● WHAT THE EXERCISE ASKS
Going from the line that contains "Viewport: 1568px width, 450px" through the last line of the records, set down each line again exactly, both included, with pictures left out.

Stored items:
------------------------------------

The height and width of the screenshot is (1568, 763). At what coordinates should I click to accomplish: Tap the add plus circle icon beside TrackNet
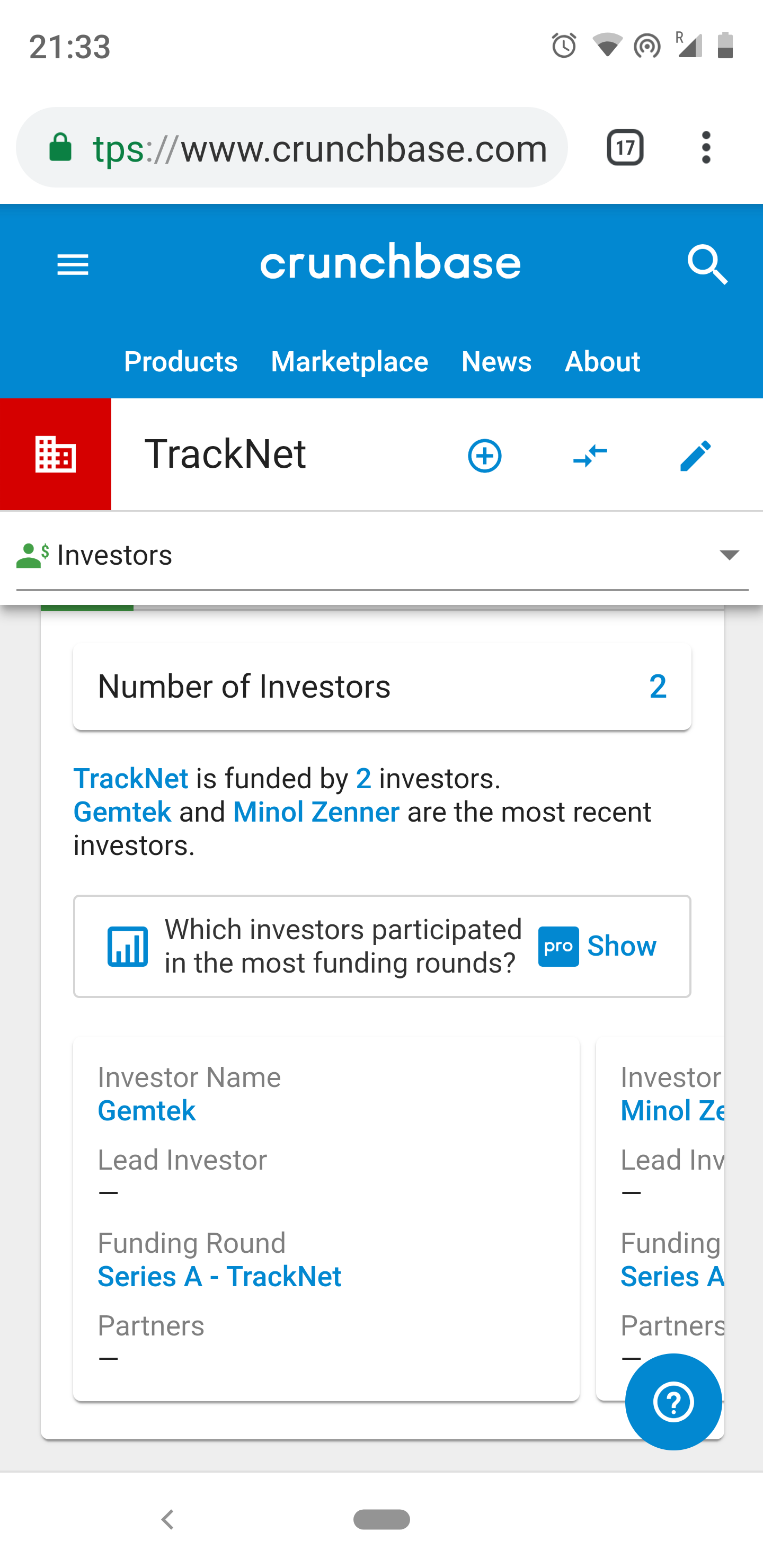pyautogui.click(x=485, y=456)
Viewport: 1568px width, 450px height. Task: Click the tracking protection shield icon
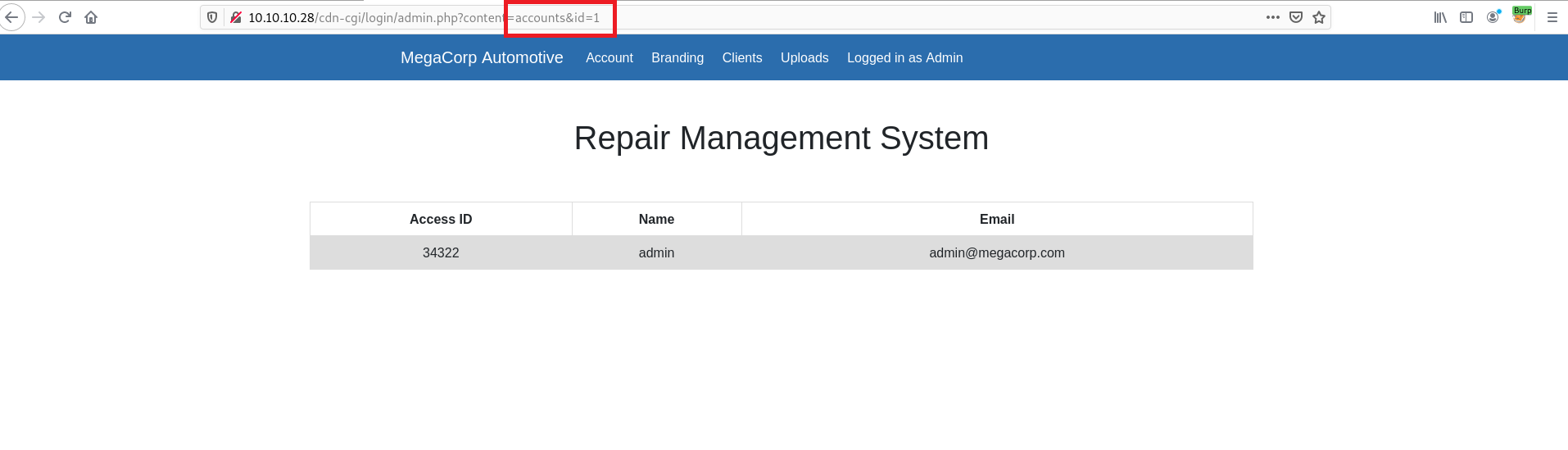[x=212, y=17]
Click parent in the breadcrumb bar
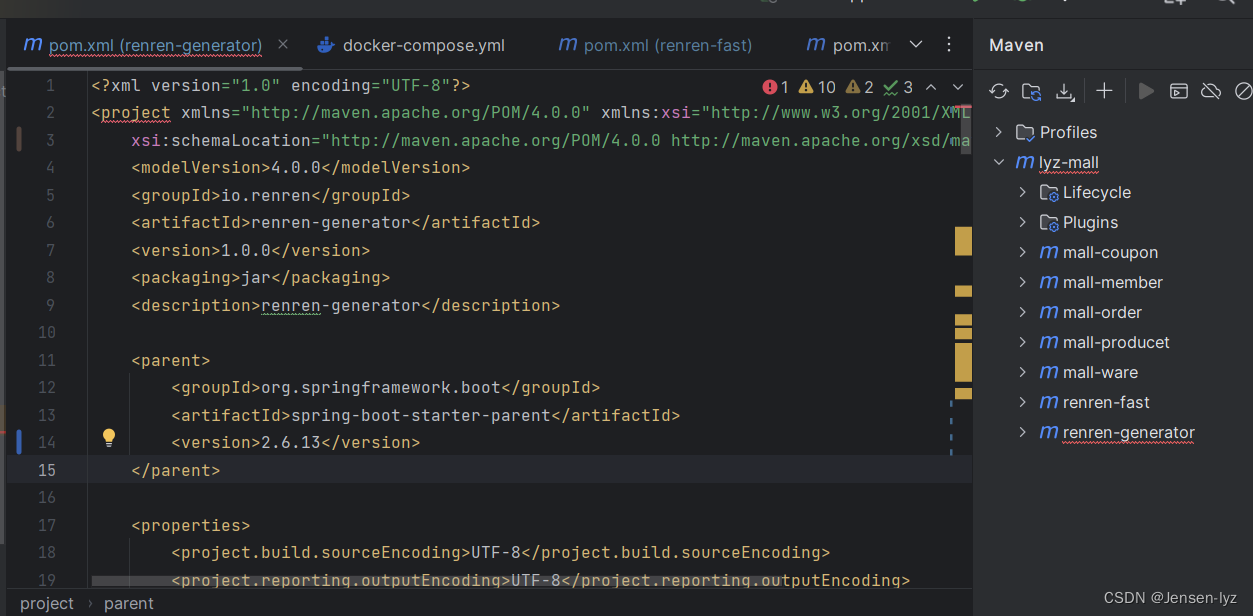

------------------------------------

● WRITTEN SOLUTION
Viewport: 1568px width, 450px height. Task: Click the tracking protection shield icon
[x=212, y=17]
Click parent in the breadcrumb bar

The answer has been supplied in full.